WHAT TO DO: The listing below must be copied exactly and in full.

┄┄┄┄┄┄

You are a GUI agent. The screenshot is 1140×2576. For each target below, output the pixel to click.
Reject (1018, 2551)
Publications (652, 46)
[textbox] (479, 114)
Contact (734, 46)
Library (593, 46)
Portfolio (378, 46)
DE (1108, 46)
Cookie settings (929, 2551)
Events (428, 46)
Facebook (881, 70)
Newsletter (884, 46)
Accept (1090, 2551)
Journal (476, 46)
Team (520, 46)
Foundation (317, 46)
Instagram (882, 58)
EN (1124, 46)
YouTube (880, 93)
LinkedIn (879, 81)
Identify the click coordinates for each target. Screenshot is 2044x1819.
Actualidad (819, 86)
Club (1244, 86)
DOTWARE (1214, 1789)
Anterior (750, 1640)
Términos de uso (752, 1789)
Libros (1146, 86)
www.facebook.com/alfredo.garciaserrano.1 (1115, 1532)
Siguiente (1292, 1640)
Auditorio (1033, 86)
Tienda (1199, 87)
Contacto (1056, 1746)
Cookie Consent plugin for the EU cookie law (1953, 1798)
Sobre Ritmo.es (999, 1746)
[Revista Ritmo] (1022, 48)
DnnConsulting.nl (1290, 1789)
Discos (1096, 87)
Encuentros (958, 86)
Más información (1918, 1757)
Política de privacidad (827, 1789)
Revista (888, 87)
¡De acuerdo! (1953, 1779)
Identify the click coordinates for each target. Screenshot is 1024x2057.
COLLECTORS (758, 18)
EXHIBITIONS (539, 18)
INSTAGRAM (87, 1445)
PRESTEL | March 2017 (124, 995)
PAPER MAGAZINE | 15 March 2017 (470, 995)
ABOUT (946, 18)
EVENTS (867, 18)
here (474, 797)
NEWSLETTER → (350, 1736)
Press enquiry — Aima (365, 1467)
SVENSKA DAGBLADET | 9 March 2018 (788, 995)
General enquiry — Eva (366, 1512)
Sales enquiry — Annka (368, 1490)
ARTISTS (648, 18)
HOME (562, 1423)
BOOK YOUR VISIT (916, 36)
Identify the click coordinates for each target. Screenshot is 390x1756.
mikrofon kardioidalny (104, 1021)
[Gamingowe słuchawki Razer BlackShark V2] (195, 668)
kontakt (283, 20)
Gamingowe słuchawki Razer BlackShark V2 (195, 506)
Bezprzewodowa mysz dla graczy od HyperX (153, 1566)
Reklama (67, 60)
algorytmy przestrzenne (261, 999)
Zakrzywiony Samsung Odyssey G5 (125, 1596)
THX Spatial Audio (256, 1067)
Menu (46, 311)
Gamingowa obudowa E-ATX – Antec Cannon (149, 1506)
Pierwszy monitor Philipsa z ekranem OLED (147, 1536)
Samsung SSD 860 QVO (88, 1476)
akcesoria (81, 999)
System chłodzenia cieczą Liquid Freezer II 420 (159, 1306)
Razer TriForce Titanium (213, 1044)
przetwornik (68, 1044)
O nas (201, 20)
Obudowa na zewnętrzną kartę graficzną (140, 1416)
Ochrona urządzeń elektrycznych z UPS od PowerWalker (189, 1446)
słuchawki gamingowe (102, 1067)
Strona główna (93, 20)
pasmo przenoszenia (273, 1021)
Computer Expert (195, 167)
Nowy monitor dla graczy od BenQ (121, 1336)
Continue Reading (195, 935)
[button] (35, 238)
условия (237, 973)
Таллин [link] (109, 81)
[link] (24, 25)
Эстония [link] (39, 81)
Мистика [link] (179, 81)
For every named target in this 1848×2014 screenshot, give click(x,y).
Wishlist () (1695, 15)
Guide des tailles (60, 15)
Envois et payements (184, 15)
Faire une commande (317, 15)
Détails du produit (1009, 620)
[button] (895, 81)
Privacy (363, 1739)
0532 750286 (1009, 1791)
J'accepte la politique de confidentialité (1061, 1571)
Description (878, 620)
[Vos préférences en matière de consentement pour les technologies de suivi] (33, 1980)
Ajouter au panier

┄┄┄┄┄┄

ANSWER BELOW:
You are a GUI agent. The screenshot is 1140×2576. For each target below, output the pixel to click.
Reject (1018, 2551)
Publications (652, 46)
[textbox] (479, 114)
Contact (734, 46)
Library (593, 46)
Portfolio (378, 46)
DE (1108, 46)
Cookie settings (929, 2551)
Events (428, 46)
Facebook (881, 70)
Newsletter (884, 46)
Accept (1090, 2551)
Journal (476, 46)
Team (520, 46)
Foundation (317, 46)
Instagram (882, 58)
EN (1124, 46)
YouTube (880, 93)
LinkedIn (879, 81)
Identify the click coordinates for each target. Screenshot is 2044x1819.
Actualidad (819, 86)
Club (1244, 86)
DOTWARE (1214, 1789)
Anterior (750, 1640)
Términos de uso (752, 1789)
Libros (1146, 86)
www.facebook.com/alfredo.garciaserrano.1 (1115, 1532)
Siguiente (1292, 1640)
Auditorio (1033, 86)
Tienda (1199, 87)
Contacto (1056, 1746)
Cookie Consent plugin for the EU cookie law (1953, 1798)
Sobre Ritmo.es (999, 1746)
[Revista Ritmo] (1022, 48)
DnnConsulting.nl (1290, 1789)
Discos (1096, 87)
Encuentros (958, 86)
Más información (1918, 1757)
Política de privacidad (827, 1789)
Revista (888, 87)
¡De acuerdo! (1953, 1779)
Identify the click coordinates for each target. Screenshot is 1024x2057.
COLLECTORS (758, 18)
EXHIBITIONS (539, 18)
INSTAGRAM (87, 1445)
PRESTEL | March 2017 (124, 995)
PAPER MAGAZINE | 15 March 2017 (470, 995)
ABOUT (946, 18)
EVENTS (867, 18)
here (474, 797)
NEWSLETTER → (350, 1736)
Press enquiry — Aima (365, 1467)
SVENSKA DAGBLADET | 9 March 2018 (788, 995)
General enquiry — Eva (366, 1512)
Sales enquiry — Annka (368, 1490)
ARTISTS (648, 18)
HOME (562, 1423)
BOOK YOUR VISIT (916, 36)
Identify the click coordinates for each target. Screenshot is 390x1756.
mikrofon kardioidalny (104, 1021)
[Gamingowe słuchawki Razer BlackShark V2] (195, 668)
kontakt (283, 20)
Gamingowe słuchawki Razer BlackShark V2 (195, 506)
Bezprzewodowa mysz dla graczy od HyperX (153, 1566)
Reklama (67, 60)
algorytmy przestrzenne (261, 999)
Zakrzywiony Samsung Odyssey G5 (125, 1596)
THX Spatial Audio (256, 1067)
Menu (46, 311)
Gamingowa obudowa E-ATX – Antec Cannon (149, 1506)
Pierwszy monitor Philipsa z ekranem OLED (147, 1536)
Samsung SSD 860 QVO (88, 1476)
akcesoria (81, 999)
System chłodzenia cieczą Liquid Freezer II 420 (159, 1306)
Razer TriForce Titanium (213, 1044)
przetwornik (68, 1044)
O nas (201, 20)
Obudowa na zewnętrzną kartę graficzną (140, 1416)
Ochrona urządzeń elektrycznych z UPS od PowerWalker (189, 1446)
słuchawki gamingowe (102, 1067)
Strona główna (93, 20)
pasmo przenoszenia (273, 1021)
Computer Expert (195, 167)
Nowy monitor dla graczy od BenQ (121, 1336)
Continue Reading (195, 935)
[button] (35, 238)
условия (237, 973)
Таллин [link] (109, 81)
[link] (24, 25)
Эстония [link] (39, 81)
Мистика [link] (179, 81)
For every named target in this 1848×2014 screenshot, give click(x,y).
Wishlist () (1695, 15)
Guide des tailles (60, 15)
Envois et payements (184, 15)
Faire une commande (317, 15)
Détails du produit (1009, 620)
[button] (895, 81)
Privacy (363, 1739)
0532 750286 (1009, 1791)
J'accepte la politique de confidentialité (1061, 1571)
Description (878, 620)
[Vos préférences en matière de consentement pour les technologies de suivi] (33, 1980)
Ajouter au panier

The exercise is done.